LBA Research Groups
Cross Currents Research Group
About
Understanding the process of the transition to democracy in any new nation, especially in a post-colonial context, requires analysis of both national and local political and social developments. This project brings together the disciplinary approaches of Political Science, Anthropology and History in order to enhance our understanding of the turbulent transition of Timor-Leste from a colonised to an independent democratic state. The project adds to our knowledge of the value of applying a combination of approaches to a complex social and political situation. It amplifies both the disciplines of political science and political anthropology, while showing the contemporary relevance of an historical perspective.
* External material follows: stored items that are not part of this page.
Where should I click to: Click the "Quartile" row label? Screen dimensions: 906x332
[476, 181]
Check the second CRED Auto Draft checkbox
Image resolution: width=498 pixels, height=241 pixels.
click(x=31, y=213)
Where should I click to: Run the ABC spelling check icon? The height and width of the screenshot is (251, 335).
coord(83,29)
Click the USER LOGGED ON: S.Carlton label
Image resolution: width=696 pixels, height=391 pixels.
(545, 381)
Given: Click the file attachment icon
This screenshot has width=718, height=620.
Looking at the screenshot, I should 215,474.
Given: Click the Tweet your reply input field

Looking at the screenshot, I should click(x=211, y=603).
The three researchers of this group are:
Conferences
The three researchers of this group have organised two international symposia / conferences in Darwin and one in Dili. The first, in 2006, The Crisis in East Timor: Understanding the Past, Imagining the Future, saw the publication of a volume of scholarly papers of the same name edited by Dr Shoesmith. The proceedings of the second, in 2008, Democratic Governance in Timor-Leste: Reconciling the Local and the National, were translated into a volume edited by Dr Mearns. Papers from the third, held in Dili in April 2010, Locating Democracy: Representation, Elections and Governance in Timor-Leste, are currently being prepared for publication by Dr Farram.
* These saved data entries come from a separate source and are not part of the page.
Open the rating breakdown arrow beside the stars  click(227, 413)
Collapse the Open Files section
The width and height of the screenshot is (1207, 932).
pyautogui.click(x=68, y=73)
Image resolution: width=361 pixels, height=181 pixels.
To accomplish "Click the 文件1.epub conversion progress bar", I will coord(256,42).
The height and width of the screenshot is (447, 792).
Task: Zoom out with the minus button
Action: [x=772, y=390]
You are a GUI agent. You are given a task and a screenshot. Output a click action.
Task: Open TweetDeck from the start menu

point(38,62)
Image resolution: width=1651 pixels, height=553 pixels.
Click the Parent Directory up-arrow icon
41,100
One of the presenters at that symposium was Mr Valentim Ximenes of the National University of Timor-Leste (UNTL), who worked in Darwin with the three researchers as a CDU Visiting Research Fellow.
The three researchers were also members of the organising committee for the conference, Nation-Building across Urban and Rural Timor-Leste: Gender, Justice, Peace and Security, Governance and Development, held in Dili in July 2009.
In October 2009, Shoesmith and Mearns, in collaboration with staff from the World Bank (and with support from the Timor-Leste Electoral Commission and the Ministry of State Administration), were involved in the monitoring of suco (village) elections in a number of locations. In the second half of 2010, Mearns and Shoesmith will continue their field research in Timor-Leste. Farram, in the meantime, will continue his research on the history of governance in the various districts of Timor-Leste.
The combined results will be used to analyse the way in which central government policies actually relate to local authority structures and the delivery of services at a local level. The innovative aspect of the study will be to document the relationship between the formulation and enactment of policy in the developing structures of governance and representation in Dili and the practices ‘on the ground’ in the hinterland in a coordinated use of expertise from a range of disciplines.